Desenvolvem políticas específicas de imigração que se ajustam às suas
necessidades. Podem precisar de mão-de-obra barata em momentos de rápido
crescimento como aconteceu na Europa nos anos sessenta. Nas actuais economias
maduras impulsionadas pela inovação, como é o caso dos Estados Unidos, o
objectivo é atrair imigrantes extremamente qualificados para sítios como
Silicon Valley. Noutros países com população relativamente pequena como Canadá
e Austrália ou onde a população está decrescer e a envelhecer, a exemplo do
Japão, incentiva-se a imigração mas sempre de forma controlada e com requisitos
muito claros em termos de perfil e formação dos candidatos. Estranha pois a
aparente passividade das autoridades cabo-verdianas em relação a fluxos
migratórios em direcção às ilhas e a ausência de políticas em dar-lhes forma e
propósito e em os adequar às características de um país arquipélago.
Justificam as dificuldades em
traçar políticas e estratégias em matéria de imigração com o acordo que garante
mobilidade de pessoas e bens no espaço da CEDEAO. De facto, contrariamente ao
que se passou com outros projectos de integração económica, designadamente da
União Europeia, em que a questão da mobilidade de pessoas colocou-se depois de
se ter construído o mercado comum e a comunidade europeia, na CEDEAO veio em
primeiro lugar, criando problemas vários. Países grandes, populosos e
continentais, nomeadamente Senegal, Gana e Costa de Marfim tiveram que fazer
ajustes fortes para minimamente lidar com a situação criada. Devia ser óbvio
que num país arquipélago e de população exígua como Cabo Verde os potenciais
problemas que poderiam surgir da mobilidade livre num espaço global de 300
milhões de pessoas seriam sempre maiores.

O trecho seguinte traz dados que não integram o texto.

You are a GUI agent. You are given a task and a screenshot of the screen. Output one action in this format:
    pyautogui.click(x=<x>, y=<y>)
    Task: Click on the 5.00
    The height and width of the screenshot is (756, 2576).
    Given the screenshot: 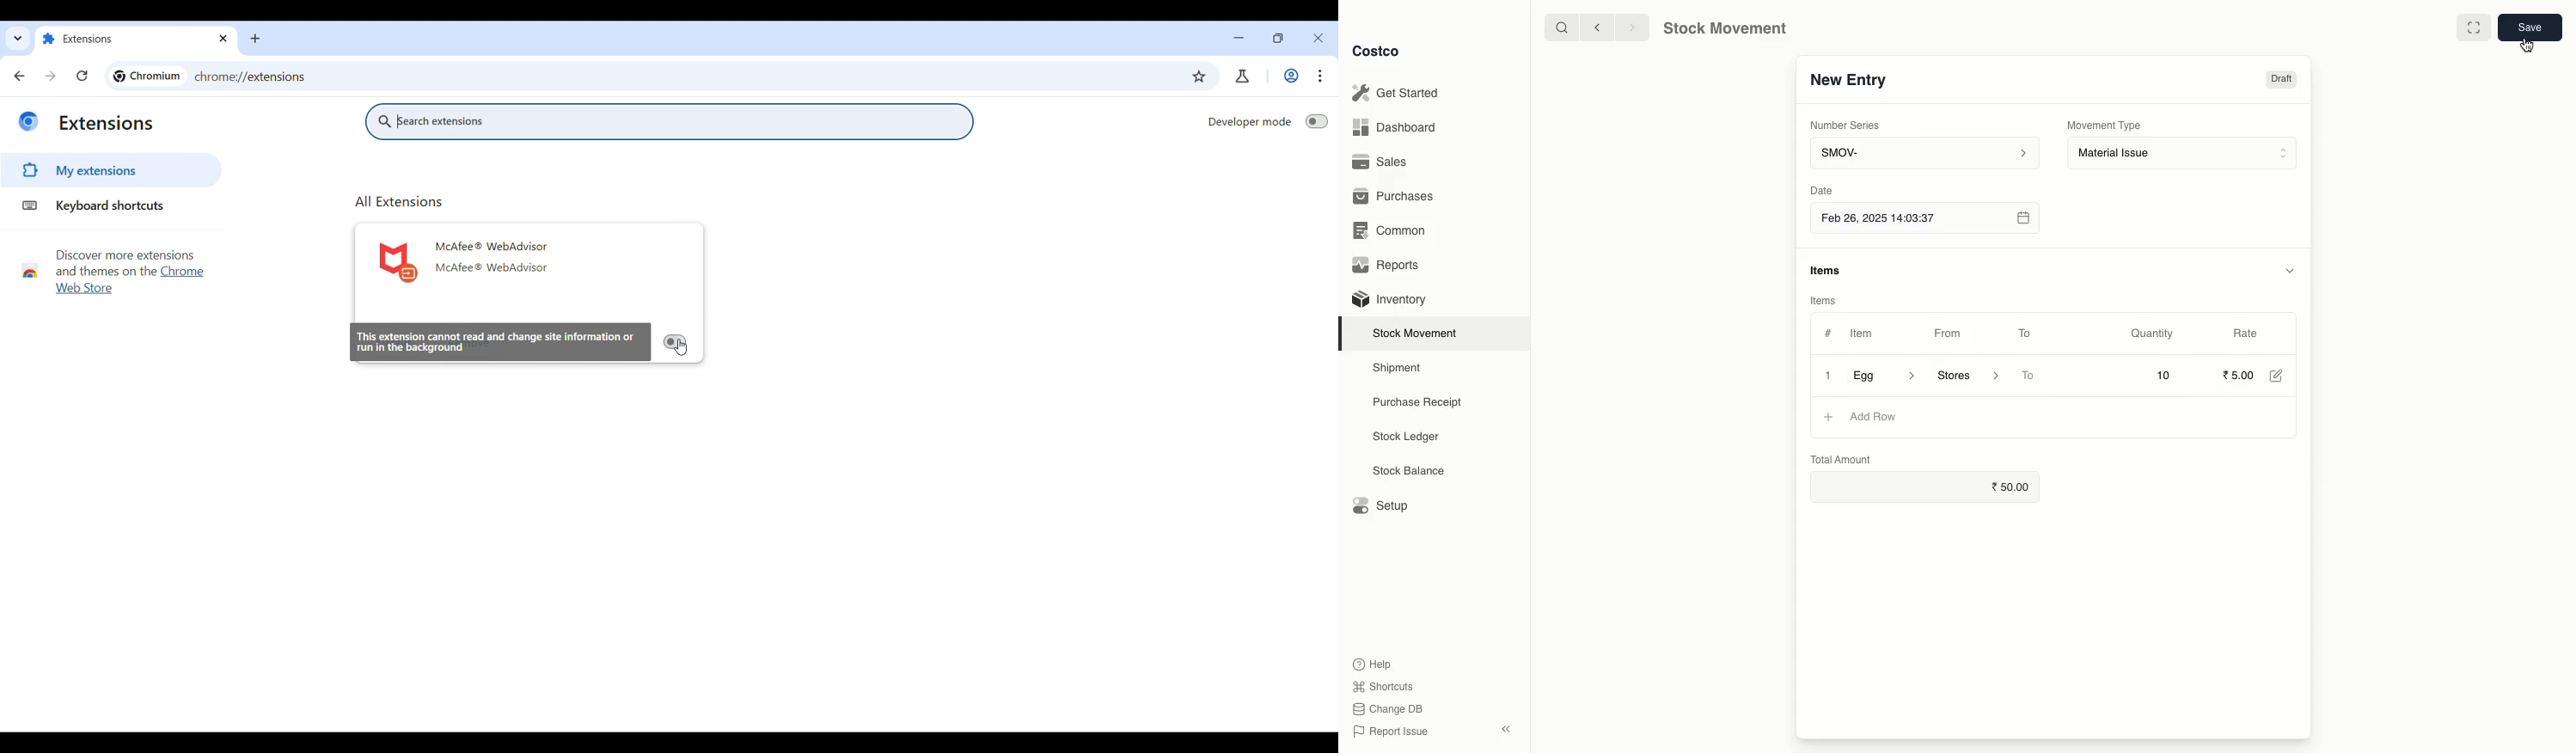 What is the action you would take?
    pyautogui.click(x=2239, y=375)
    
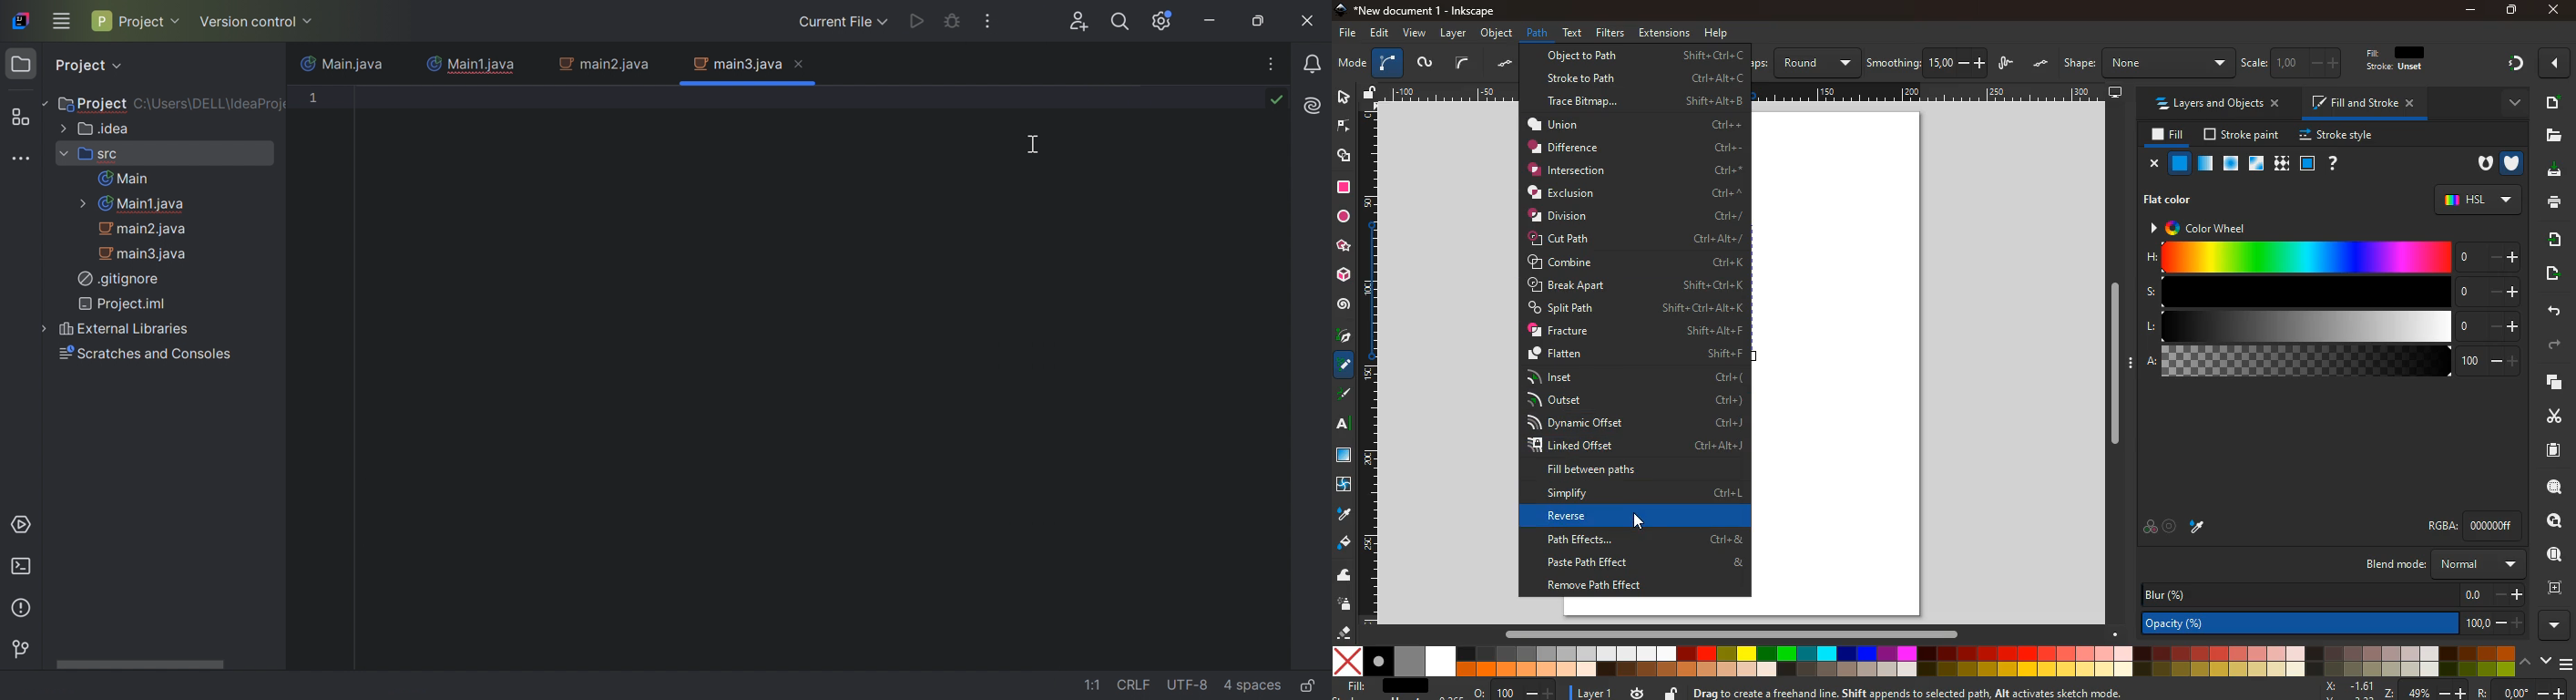 The image size is (2576, 700). What do you see at coordinates (2512, 12) in the screenshot?
I see `maximize` at bounding box center [2512, 12].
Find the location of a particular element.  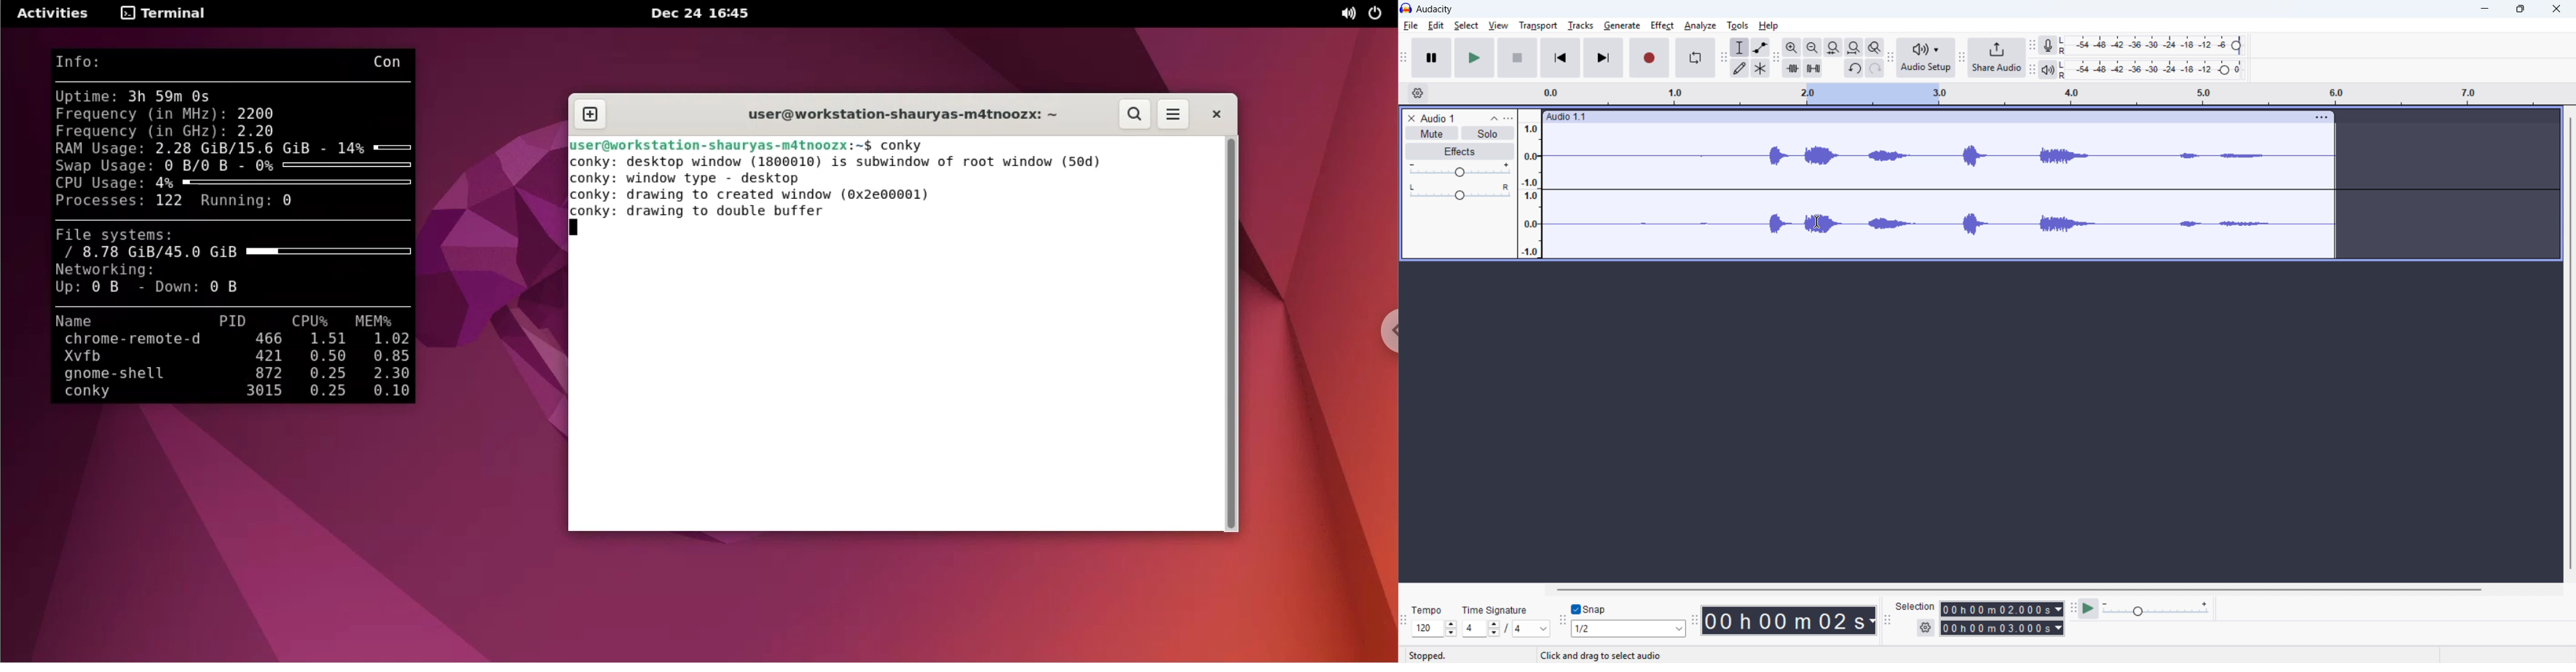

O facto de Cabo Verde não se
ter acautelado com políticas de imigração claras dever-se -á provavelmente ao
hábito conhecido de, nestas matérias, o país argumentar contra si próprio. Como
tem emigrantes noutros países, sente-se obrigado a receber. Esquece a diferença
abismal entre o seu número de habitantes e os dos países hóspedes da sua
diáspora. Absorver milhares numa população de muitos milhões não é a mesma
coisa que os receber no seio de uma população pequena e dispersa pelas ilhas. A
dispersão agrava ainda mais o efeito da presença de estrangeiros ficando a
população autóctone extremamente vulnerável em vários aspectos, designadamente
na sua capacidade de conservar as suas especificidades culturais.
Países insulares como as
Maurícias, as Seychelles sempre dedicaram especial atenção às suas políticas de
imigração. Deram prazos maiores de estadia e de casamento e estabeleceram
requisitos especiais seja para cartão de residência, seja para aquisição de cidadania.
Fizeram o mesmo para as exigências em montante de investimento que poderia ser
acompanhado do benefício de cidadania ou
de compra de residência que se traduzisse no mesmo. Esses dois países africanos
insulares até conseguiram melhorar o pacote a potenciais imigrantes com a
oferta da possibilidade de circulação na União Europeia. Em 2009 assinaram um
acordo com a EU que permite que os seus nacionais viajem para os respectivos
espaços sem visto e tenham estadias no máximo de três meses. Tudo é feito numa
perspectiva de atrair investimento para esses países, de melhorar a qualidade
da mão-de-obra nacional com integração de quadros altamente preparados e até de
fazer dinamizar a economia local com a fixação de reformados abastados de
outros países.
O desafio que se coloca neste
momento a Cabo Verde é saber que política de imigração deve ter na actual
conjuntura caracterizada pelo crescimento anémico, pelo elevado desemprego,
pela dívida pública pesada e pela quebra na ajuda externa. E também questionar
que papel terão eventuais imigrantes numa estratégia de desenvolvimento para os
próximos anos. Facto é que que não se pode continuar com posturas omissas ou de
semi-passividade quanto a pressões migratórias vindas de fora. Insistir nessa
direcção significa que os ganhos serão poucos mas os custos poderão ser muitos
pesados, em particular sobre os vários serviços sociais. Há que agir de forma
consequente e não se quedar simplesmente por previsões, no mínimo preocupantes,
de ter metade da população imigrante nestas ilhas no horizonte de 2030.